▶ _Task description_
Go to the line below containing "You are a computer-use agent. Image" and print exactly from there through the line containing "Click the 15,000 y-axis label", both included. Print nothing else.

▶ _Data supplied_
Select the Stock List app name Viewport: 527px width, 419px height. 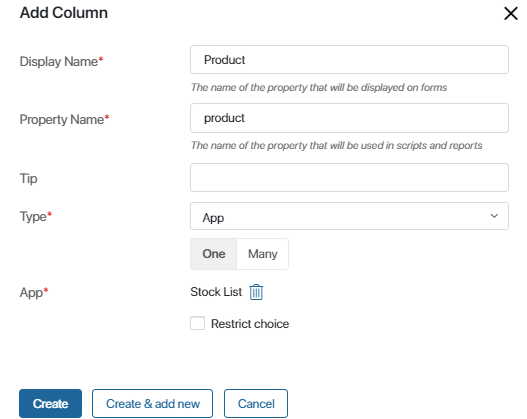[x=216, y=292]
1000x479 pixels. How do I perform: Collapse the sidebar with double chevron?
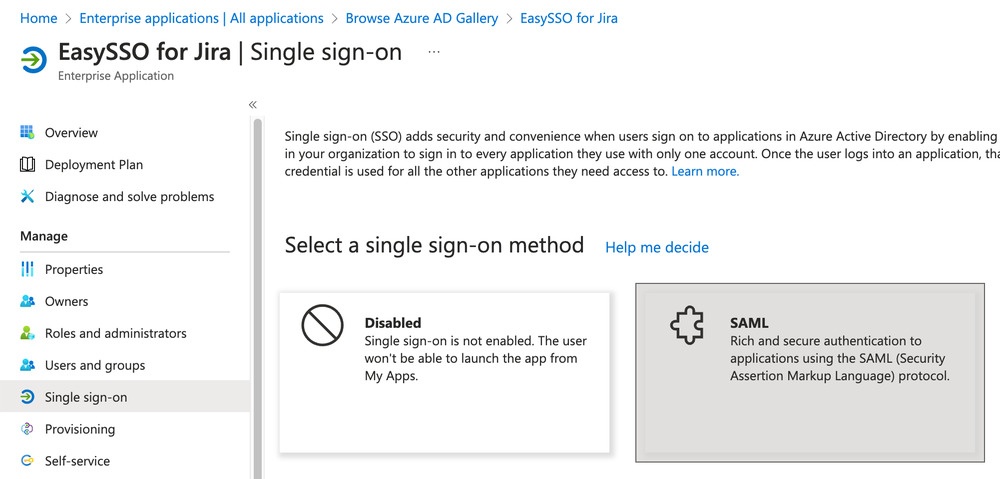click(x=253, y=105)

==

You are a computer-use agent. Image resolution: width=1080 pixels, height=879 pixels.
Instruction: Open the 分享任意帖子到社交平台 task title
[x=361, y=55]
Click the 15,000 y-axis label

--

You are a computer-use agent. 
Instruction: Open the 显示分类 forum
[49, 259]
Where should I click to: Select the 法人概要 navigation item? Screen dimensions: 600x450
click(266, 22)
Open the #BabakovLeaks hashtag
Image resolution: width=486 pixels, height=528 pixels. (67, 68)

▶ _Solution for this exercise_
You are a computer-use agent. Image resolution: width=1080 pixels, height=879 pixels.
Instruction: Open the 分享任意帖子到社交平台 task title
[x=361, y=55]
Click the 15,000 y-axis label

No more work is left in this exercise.